So, my girlfriend and I are watching this show right now showing this boy in Thailand whose skin looks like it’s covered in dry mud. It’s grey and crackly. Since it’s all in Chinese, my girlfriend’s giving me a synopsis.
Turns out if this kid washes, he stinks. So he just never washes. Does anyone know what this is?
I think she said his skin is very, very dry. If that helps.
Your description sounds a bit like Harlequin Ichthyosis (don’t google that term if you’re even a tiny bit squeamish). It’s usually fatal in infancy, but there are rare cases where people survive into young adulthood with it.
I did a google image search of all of the diseases. I peaked through my fingers with one squinted eye in fear. When the pictures came up, each time, I was able to open my eyes, but I didn’t have the stomach to enlarge the pictures. From the thumbnails, I didn’t see anything that resembled this boy.
Looking at the boy (who appeared to be about 12), he had medium/dark gray legions of skin around his neck, hist entire arms and legs. His face was more or less normal. His head and scalp seemed normal as well.
Looking closely at his skin, it looked like when I was a kid and I used to play in the pluff mud in the marsh. When the mud dried it, it was a layer about a quarter of an inch thick and cracked. It was the same color gray as this boys skin.
One thing, that did seemed to resemble the image of the baby in the thumbnails of the Harlequin Ichthyosis, there were red lines. Are those blood vessels? I could faintly see what seemed to be scars on the boys face, which may have been the same as these red lines I saw on the babies body.
Whether you’re describing some type of ichthyosis or another condition where the skin is cracked and appears like it’s “covered in dry mud”, secondary skin infections are common.
The reason for this is at least two-fold: first, essentially any condition with abnormal and/or broken skin allows bacteria to penetrate and take hold. Second, with all the scaling and hyperkeratosis (i.e. excessive proliferation of the outer layer of the skin) some infections will get covered up, trapped really, by the massive scales.
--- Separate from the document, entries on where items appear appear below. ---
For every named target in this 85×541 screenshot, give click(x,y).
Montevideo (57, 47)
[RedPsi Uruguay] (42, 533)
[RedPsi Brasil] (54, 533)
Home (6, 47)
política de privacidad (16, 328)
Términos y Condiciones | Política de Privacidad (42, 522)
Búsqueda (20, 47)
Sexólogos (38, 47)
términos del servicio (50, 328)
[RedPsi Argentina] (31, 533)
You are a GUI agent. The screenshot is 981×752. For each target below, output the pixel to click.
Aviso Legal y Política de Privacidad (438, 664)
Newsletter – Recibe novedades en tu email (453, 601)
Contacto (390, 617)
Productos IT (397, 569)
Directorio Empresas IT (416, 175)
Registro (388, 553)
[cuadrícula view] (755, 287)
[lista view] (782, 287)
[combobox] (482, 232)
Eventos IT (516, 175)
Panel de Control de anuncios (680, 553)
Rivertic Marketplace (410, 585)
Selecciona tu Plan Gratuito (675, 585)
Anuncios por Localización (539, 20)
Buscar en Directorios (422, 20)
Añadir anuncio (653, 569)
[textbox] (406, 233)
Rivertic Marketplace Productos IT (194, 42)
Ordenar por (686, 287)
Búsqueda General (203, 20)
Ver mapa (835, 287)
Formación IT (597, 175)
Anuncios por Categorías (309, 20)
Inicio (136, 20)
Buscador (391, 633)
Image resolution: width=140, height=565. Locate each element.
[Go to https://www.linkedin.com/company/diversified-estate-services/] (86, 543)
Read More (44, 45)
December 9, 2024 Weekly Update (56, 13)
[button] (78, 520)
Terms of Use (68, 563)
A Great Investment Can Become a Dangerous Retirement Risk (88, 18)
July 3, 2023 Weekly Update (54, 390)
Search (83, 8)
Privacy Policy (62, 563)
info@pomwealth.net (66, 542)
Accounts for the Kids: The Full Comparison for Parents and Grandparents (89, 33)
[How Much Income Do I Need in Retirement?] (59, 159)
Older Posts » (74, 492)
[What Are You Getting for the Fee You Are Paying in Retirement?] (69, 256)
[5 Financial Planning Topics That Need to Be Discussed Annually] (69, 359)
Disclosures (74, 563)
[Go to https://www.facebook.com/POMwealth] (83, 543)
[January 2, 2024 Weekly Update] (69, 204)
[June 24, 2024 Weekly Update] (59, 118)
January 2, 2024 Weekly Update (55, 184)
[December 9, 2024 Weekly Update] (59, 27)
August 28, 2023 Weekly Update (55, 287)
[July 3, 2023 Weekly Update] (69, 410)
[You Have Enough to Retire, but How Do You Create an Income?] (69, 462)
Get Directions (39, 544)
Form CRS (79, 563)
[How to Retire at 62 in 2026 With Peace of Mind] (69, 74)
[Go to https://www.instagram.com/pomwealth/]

In a way, then, it’s like there’s lots of little skin abscesses. When the patient washes an affected area, he/she may wash off an outer layer of scales that had been covering up the infection. When that happens: ODOR (the patient has opened the abscess to the air).
Here’s one article that mentions the problem of odor in people with Lamellar Ichthyosis. Just search for the word ‘odor’ within the text.
Maybe, but, again, any of the ichthyotic conditions can lead to smelly skin infections by the mechanism I mentioned above. Look how it’s described here for Epidermolytic Hyperkeratosis, and then how it’s descibed in the link I posted above regarding Lamellar Ichthyosis. Basically the same.